Books by William Kurelek
To My Father's Village
A prairie boy's winter
A prairie boy's summer
Lumberjack
A Northern Nativity

William Kurelek

[ More about William Kurelek ]

Many people believe no one has been able to paint what the prairies look like better than William Kurelek. Others think he was best able to capture the Canadian landscape with his brush. But few can argue that William Kurelek knew how to paint the world around him.

William discovered his artistic ability very early. When he was growing up on the prairies in the 1930s, William attended a one-room schoolhouse. Outside one day, he and another boy got into an argument about who was a better student. Finally, William declared that he could draw a better train, and he did. He realized that his ability to draw earned him attention and respect from his fellow students.

William was the oldest of seven children, born into a family that had immigrated from Ukraine. His paintings feature many Ukrainian themes, and he created a series of paintings on the difficult life for new immigrants.

Best known for his landscapes, Kurelek studied the geography around him while growing up on the family farm. He was very skilled at showing the sky on a clear sunny day, at twilight, or in the middle of a storm. He also painted night scenes, including one of children catching fireflies, and another of a family trying to finish haying as the lightning from a coming storm lights up the sky.

His last book was titled, To My Father's Village, and describes one of the last trips William took to the place where his father grew up, in 1977 when Ukraine was still part of the Union of Soviet Socialist Republics. He went, he said, to discover if he was "more Ukrainian than Canadian." There, he painted the farms of his father's childhood, the village, and all of its inhabitants, both people and things. After a short month's stay, he returned home very ill, but with six completed paintings and many more sketches. William Kurelek died November 3, 1977 at age 50.
-----
* [TRY IT]: Continue the Kurelek biography from its final sentence. The lines that come next have nothing to do with the Kurelek biography.
-----
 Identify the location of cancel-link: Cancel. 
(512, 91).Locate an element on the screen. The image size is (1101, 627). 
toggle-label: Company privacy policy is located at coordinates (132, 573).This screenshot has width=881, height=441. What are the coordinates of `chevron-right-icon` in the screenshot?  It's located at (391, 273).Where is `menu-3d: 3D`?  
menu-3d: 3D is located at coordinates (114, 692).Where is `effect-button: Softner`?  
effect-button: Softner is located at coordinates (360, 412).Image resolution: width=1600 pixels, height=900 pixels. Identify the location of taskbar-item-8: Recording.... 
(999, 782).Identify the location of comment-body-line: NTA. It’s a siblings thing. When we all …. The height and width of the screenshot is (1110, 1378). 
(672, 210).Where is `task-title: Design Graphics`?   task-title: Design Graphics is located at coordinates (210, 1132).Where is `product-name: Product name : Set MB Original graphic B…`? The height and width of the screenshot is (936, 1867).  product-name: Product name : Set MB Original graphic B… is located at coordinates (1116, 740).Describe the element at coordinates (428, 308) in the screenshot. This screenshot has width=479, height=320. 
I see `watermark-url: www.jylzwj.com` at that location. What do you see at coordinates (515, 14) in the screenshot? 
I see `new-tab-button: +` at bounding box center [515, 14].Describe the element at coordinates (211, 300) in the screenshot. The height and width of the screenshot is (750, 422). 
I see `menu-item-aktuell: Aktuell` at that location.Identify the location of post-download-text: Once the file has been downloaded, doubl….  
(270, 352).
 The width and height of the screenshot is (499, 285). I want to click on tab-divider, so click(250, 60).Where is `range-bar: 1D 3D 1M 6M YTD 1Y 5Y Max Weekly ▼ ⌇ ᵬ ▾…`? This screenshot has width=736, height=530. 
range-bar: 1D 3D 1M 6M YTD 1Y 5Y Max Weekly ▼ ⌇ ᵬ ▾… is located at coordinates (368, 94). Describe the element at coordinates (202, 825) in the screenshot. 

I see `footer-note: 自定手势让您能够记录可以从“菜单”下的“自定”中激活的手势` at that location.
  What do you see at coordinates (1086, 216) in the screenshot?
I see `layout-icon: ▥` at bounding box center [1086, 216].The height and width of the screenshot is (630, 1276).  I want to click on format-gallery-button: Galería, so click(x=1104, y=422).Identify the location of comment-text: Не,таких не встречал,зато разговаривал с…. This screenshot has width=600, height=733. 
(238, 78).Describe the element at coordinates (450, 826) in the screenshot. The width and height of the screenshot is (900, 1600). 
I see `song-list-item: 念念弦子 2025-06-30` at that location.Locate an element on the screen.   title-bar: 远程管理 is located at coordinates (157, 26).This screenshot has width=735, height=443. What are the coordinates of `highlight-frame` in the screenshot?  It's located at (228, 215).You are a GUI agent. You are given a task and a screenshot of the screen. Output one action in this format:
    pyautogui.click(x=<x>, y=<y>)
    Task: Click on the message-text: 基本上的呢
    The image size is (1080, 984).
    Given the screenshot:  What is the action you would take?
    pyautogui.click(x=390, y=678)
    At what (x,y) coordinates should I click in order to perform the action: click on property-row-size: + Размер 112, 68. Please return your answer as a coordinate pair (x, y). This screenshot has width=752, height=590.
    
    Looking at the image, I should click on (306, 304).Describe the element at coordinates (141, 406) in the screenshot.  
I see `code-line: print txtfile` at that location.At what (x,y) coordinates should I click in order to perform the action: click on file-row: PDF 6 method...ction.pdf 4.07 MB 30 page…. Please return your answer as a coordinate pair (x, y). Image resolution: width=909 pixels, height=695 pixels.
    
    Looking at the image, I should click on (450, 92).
-----
* [ANSWER TO THE EXERCISE]:
More about William Kurelek

How he worked:
William's writing was always tied to his art. He wrote in longhand, which was quite difficult to read and he often wrote on scraps of paper. He rarely rewrote anything, and wasn't concerned about literary style. His painting style was also unusual. To make a new painting, William would apply acrylic or oil paint on a board, and then outline his images in ballpoint pen. He would use colored pencils to create texture, and then scratch, scrub or brush the surface for detail. He finished by adding further details in pen. Whether he was writing or painting, William worked long days, 10 hours or more. If he was on a painting trip, he would usually work all day and into the evening, sleeping only for short periods of times, and eating nothing but oranges.

Where he worked:
His favorite place to create, William worked in his basement, in a studio that was filled with images from Ukrainian culture.

His first published work:
William was well-known for this painting, long before he became an author. His books were created to remember what his life was like, growing up on a farm during the 1930s. The first, A prairie boy's winter told about the difficult chores - and the fun - the farm children experienced on cold wintry days. The second book, A prairie boy's summer, described life in the farming community during the warmer months.

Where his ideas came from:
His paintings are very autobiographical. The landscapes he painted were remembrances of his childhood homes. Like other artists he took photographs of areas he wanted to paint and worked from them. William felt a need to record the changes: his book Lumberjack shows life in the logging camps that were an important part of Canada's economy. He was also greatly inspired by his religion, and titled many of his paintings with quotes from Biblical scriptures.